Beneath this task are records; print exactly the stretch of them from the line with "Pick Header text background color" through the line with "This screenshot has height=291, width=571.", both ends included.
============
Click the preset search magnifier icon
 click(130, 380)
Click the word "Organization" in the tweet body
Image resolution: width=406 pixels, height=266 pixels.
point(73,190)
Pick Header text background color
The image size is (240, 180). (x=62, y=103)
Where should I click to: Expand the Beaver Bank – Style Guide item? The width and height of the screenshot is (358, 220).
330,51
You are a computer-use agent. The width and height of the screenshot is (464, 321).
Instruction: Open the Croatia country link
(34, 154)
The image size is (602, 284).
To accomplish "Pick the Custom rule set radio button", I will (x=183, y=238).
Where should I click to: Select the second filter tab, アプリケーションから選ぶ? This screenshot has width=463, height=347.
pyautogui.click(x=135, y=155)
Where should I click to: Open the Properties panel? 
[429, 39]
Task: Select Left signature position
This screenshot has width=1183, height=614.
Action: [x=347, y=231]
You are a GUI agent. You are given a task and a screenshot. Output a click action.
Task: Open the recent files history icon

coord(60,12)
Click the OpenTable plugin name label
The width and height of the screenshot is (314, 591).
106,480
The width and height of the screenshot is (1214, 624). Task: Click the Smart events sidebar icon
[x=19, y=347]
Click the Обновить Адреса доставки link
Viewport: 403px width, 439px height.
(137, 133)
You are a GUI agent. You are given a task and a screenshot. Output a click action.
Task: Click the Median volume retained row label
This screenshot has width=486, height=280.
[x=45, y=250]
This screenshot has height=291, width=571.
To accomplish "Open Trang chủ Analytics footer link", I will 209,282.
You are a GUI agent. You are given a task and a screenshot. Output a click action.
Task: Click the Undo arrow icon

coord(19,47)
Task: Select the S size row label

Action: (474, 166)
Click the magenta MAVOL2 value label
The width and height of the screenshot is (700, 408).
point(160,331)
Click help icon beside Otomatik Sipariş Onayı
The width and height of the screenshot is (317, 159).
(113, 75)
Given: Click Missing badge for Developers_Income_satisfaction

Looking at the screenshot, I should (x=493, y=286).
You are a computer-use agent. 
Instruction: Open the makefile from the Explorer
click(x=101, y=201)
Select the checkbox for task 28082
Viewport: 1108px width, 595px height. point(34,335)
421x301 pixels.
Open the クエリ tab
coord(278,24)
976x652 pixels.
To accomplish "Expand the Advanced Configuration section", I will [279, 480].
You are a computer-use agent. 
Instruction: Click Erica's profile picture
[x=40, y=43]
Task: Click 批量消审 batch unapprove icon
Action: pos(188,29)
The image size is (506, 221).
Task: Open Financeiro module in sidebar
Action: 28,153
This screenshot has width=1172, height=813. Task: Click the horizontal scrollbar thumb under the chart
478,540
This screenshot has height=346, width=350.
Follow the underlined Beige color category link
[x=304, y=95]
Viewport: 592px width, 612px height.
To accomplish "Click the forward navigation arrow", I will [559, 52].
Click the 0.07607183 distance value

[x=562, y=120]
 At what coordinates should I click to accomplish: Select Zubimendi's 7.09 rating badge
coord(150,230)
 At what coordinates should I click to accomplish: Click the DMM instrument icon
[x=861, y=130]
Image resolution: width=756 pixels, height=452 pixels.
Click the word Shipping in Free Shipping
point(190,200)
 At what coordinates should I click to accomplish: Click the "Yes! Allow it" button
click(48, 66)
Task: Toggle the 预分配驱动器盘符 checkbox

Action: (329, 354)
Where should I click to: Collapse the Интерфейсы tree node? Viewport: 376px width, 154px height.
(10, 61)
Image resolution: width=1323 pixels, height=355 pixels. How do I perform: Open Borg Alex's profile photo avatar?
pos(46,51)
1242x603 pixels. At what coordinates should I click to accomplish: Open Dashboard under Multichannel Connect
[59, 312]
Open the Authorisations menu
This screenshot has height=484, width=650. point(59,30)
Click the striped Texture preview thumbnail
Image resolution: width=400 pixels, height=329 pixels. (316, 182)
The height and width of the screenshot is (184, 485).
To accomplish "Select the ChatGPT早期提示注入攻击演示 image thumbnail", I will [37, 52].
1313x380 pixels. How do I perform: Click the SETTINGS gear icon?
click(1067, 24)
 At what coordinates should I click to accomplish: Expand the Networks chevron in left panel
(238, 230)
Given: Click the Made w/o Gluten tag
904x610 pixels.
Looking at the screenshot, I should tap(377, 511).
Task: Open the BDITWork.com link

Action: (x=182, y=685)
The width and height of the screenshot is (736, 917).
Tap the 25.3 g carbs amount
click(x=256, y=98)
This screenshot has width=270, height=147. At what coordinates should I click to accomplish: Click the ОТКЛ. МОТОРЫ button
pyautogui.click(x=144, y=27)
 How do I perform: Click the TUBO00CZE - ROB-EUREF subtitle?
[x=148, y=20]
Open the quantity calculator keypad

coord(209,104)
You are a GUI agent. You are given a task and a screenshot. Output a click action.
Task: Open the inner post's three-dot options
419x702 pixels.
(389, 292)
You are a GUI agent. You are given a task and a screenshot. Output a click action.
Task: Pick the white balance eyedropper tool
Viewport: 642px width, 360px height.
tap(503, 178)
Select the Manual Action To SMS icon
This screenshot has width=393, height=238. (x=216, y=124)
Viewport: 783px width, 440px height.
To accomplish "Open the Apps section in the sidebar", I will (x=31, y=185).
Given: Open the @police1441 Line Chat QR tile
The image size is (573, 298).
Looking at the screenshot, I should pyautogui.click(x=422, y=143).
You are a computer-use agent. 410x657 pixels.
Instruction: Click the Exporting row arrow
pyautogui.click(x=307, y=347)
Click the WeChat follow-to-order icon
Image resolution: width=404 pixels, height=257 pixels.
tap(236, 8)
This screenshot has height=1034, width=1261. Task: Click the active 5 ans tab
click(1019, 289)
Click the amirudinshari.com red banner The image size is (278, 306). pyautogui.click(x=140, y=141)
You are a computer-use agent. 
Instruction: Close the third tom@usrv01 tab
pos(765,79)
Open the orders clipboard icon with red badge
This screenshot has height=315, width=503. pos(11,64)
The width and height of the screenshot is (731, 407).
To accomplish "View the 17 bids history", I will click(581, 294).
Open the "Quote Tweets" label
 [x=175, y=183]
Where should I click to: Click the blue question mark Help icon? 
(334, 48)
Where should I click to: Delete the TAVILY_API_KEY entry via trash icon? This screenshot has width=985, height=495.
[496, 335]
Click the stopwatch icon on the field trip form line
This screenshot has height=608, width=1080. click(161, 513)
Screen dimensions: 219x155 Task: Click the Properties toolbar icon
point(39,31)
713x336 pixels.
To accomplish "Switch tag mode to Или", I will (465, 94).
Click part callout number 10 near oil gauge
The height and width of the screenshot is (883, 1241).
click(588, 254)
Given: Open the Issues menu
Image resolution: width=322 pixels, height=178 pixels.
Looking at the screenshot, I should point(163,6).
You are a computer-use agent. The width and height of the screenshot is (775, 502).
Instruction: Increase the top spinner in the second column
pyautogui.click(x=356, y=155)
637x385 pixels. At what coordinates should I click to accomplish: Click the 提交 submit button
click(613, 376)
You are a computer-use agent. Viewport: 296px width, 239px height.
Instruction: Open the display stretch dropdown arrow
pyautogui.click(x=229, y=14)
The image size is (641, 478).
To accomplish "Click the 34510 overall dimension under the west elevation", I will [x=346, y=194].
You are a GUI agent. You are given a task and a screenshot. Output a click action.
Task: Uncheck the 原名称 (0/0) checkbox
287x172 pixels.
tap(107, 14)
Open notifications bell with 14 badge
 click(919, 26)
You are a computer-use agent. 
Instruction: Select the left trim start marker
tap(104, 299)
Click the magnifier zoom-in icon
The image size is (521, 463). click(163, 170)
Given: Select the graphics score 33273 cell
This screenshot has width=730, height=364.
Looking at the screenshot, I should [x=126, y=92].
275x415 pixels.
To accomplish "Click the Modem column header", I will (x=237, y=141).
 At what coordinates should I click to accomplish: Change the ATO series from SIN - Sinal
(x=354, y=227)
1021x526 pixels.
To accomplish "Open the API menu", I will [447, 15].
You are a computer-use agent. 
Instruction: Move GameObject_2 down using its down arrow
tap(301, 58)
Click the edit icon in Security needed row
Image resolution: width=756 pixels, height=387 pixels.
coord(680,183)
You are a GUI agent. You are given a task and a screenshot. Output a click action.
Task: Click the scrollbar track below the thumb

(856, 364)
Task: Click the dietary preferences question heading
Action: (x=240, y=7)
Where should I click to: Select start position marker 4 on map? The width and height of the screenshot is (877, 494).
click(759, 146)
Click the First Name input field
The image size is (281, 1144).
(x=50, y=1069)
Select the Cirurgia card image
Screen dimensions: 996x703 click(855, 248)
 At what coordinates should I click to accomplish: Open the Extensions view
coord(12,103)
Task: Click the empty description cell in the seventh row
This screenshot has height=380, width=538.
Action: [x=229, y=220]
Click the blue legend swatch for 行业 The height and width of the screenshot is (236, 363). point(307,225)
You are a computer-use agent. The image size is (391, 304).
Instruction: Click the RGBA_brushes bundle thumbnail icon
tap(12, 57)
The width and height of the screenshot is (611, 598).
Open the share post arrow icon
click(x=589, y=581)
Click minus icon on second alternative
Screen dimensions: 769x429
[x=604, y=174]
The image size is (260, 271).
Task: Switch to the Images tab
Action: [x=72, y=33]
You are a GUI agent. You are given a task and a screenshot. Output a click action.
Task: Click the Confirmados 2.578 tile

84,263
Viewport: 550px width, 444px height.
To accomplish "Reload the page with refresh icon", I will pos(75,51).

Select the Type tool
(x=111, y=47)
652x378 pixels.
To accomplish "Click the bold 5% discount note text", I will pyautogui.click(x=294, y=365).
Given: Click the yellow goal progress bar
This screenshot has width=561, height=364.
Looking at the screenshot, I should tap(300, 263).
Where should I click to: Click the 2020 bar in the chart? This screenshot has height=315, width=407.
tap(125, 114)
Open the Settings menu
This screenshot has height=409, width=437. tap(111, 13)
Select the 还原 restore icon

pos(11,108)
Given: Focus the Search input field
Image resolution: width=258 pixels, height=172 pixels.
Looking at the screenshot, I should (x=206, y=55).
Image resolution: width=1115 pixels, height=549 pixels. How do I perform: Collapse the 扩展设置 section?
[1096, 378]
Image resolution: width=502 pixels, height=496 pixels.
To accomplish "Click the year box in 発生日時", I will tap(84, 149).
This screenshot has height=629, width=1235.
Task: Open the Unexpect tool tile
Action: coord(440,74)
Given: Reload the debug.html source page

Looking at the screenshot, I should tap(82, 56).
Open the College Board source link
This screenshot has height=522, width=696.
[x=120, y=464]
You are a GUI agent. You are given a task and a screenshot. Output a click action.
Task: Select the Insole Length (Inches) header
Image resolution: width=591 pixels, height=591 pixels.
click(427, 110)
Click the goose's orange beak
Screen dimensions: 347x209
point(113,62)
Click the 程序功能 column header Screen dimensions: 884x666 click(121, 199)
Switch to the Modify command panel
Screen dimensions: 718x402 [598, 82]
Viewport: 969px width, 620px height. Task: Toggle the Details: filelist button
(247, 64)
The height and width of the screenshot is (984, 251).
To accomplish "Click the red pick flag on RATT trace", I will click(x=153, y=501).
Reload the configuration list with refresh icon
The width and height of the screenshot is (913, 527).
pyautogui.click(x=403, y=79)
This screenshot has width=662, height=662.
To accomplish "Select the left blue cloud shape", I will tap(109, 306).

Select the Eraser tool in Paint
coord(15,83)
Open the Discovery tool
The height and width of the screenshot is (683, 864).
============
Solution =>
Pick Header text background color
The image size is (240, 180). (x=62, y=103)
Where should I click to: Expand the Beaver Bank – Style Guide item? The width and height of the screenshot is (358, 220).
330,51
You are a computer-use agent. The width and height of the screenshot is (464, 321).
Instruction: Open the Croatia country link
(34, 154)
The image size is (602, 284).
To accomplish "Pick the Custom rule set radio button", I will (x=183, y=238).
Where should I click to: Select the second filter tab, アプリケーションから選ぶ? This screenshot has width=463, height=347.
pyautogui.click(x=135, y=155)
Where should I click to: Open the Properties panel? 
[429, 39]
Task: Select Left signature position
This screenshot has width=1183, height=614.
Action: [x=347, y=231]
You are a GUI agent. You are given a task and a screenshot. Output a click action.
Task: Open the recent files history icon

coord(60,12)
Click the OpenTable plugin name label
The width and height of the screenshot is (314, 591).
106,480
The width and height of the screenshot is (1214, 624). Task: Click the Smart events sidebar icon
[x=19, y=347]
Click the Обновить Адреса доставки link
Viewport: 403px width, 439px height.
(137, 133)
You are a GUI agent. You are given a task and a screenshot. Output a click action.
Task: Click the Median volume retained row label
This screenshot has width=486, height=280.
[x=45, y=250]
This screenshot has height=291, width=571.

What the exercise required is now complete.